MP’liler, 1954 baharındaki seçimlere katılabilmek için 15 gün içinde merkezi Kırşehir, genel başkanı Ahmet Tahtakılıç olmak üzere, Cumhuriyetçi Millet Partisi’ni (CMP) kurdular. ‘Cumhuriyet’ kelimesi, MP’ye yöneltilen ‘irticacı’ isnadı için paratoner olabilecek miydi, bunu zaman gösterecekti. CMP’nin seçim meydanlarında en ilgi çeken üyesi, tahmin edileceği gibi Osman Bölükbaşı oldu. Ancak, Bölükbaşı’nın deyişiyle “MP’nin kümesindeki tavuklar, başkalarının folluğuna yumurtladılar”. DP oyların yüzde 56,6’sını, CHP yüzde 34, 8’ini, CMP ise yüzde 4,7’sini aldı. Ancak bu sefer, CMP Kırşehir’den beş milletvekili (Osman Bölükbaşı, Osman Ali Aşiroğlu, Ahmet Bilgin, Tahir Taşer, Mehmet Mahmutoğlu) çıkarmayı başarmıştı. Bu beş kişinin arasında en fazla oyu (Kırşehir’deki geçerli oyların yüzde 45,4’ünü) elbette Bölükbaşı almıştı.
Kırşehir ilçe yapıla!
DP seçim sonuçlarına itiraz etti ama Bölükbaşı’nın adaylığını iptal ettirmeyi başaramadı. Verilecek cezanın ipucunu Dönemin Adalet Bakanı ve DP’nin Kırşehir Çiçekdağlı üyesi Osman Şevki Çiçekdağ verdi: “Sizden hayır kalmadığı anlaşılıyor, hakkınızda bir şeyler düşünmeli!” Kısa süre sonra DP hükümeti, TBMM’ye bir tasarı sundu. Tasarıya göre Kırşehir kaza (ilçe) olacak, yeni il olan Nevşehir’e bağlanacaktı (Nevşehir o sırada Niğde’ye bağlı ilçeydi). Adıyaman da Malatya’dan ayrılarak il yapılmıştı. Ayrıca CHP’ye o veren Kastamonu’ya bağlı Abana İlçesi de köy haline getirilmişti.

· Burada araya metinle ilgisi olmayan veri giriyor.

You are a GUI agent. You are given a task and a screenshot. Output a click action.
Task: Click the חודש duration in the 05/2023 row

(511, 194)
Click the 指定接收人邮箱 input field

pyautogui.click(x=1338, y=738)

Kırşehir’in ilçe yapılmasını Cumhurbaşkanı Bayar’ın istediği öne sürüldü. Gazeteci Cihat Baban’a göre, Kırşehir meselesi yüzünden kendisine yapılan eleştirilere Menderes elini açarak, “Ne yapalım, yukarıdaki böyle istiyor” demişti. (Nitekim 27 Mayıs 1960 darbesinden sonra Yassıada Mahkemesi’nde yargılanırken Adnan Menderes Kırşehir’in ilçe yapılması kararını ‘fahiş hata’ olarak niteleyerek pişmanlığını ifade edecekti.)
“Tıpış tıpış geldiler”
1955’in yazında CMP ve CHP yerel seçimleri boykot etmeye karar verdi. İktidarın buna tepkisi sert oldu. Menderes iki partiyi “ülkede demokrasi olmadığını yabancılara jurnal etmekle” suçluyordu. Ancak muhalifler etkili olmuşlardı ki, 1955 sonbaharındaki seçimlere katılım yüzde 40 civarında kaldı. DP oyların yüzde 49’unu alırken, CHP yüzde 41 gibi yüksek bir oy almıştı. Seçim kampanyası yıldızı elbette Bölükbaşı idi.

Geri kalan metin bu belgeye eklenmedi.